Sharpened and mechanically robust carbon fiber electrode arrays for neural interfacing

Objective: Bioelectric medicine offers therapeutic diagnoses and treatments for disorders of the nervous system unresponsive to pharmacological treatments. While current neural interfaces effectively treat many disorders with stimulation, recording specificity is often limited to gross averages across many neurons or axons. Here, we develop and describe a novel, robust carbon fiber electrode array adaptable to many neural structures for precise neural recording.

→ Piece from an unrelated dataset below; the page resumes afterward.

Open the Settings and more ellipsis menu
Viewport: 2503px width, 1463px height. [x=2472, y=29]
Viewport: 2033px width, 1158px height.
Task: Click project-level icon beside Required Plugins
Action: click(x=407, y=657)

Approach: Carbon fibers were sharpened using a blowtorch method made reproducible by using the reflection of fibers against the surface of a water bath. Arrays of carbon fibers were developed by partially embedding carbon fibers in medical-grade silicone to improve robustness to fracture. Acute spontaneous electrophysiology was recorded from the rat cervical vagus nerve, feline dorsal root ganglia, and rat brain. Acute brushing and bladder pressure electrophysiology was recorded from feline dorsal root ganglia as well. Main results: Blowtorching resulted in fibers of 72.3 ± 33.5 degree tip angle with 146.8 ± 17.7 μm exposed carbon. Silicone-embedded carbon fiber arrays were robust to bending (87.5% of fibers remained unbroken, 50,000 passes). Observable neural clusters were recorded using sharpened carbon fiber electrodes from rat cervical vagus nerve (41.8 μVpp, N=3 electrodes), feline dorsal root ganglia (101.1 μVpp, N=32 electrodes), and rat brain (80.7 μVpp, N=7 electrodes). Recordings from the feline dorsal root ganglia included physiologically-relevant signals from increased bladder pressure and cutaneous brushing. Significance: These results suggest that this carbon fiber array is a uniquely robust and adaptable neural recording device, useful for specific electrophysiology measurements. In the future, this device may be useful as a bioelectric medicine tool for diagnosis and closed-loop neural control of therapeutic treatments and monitoring systems.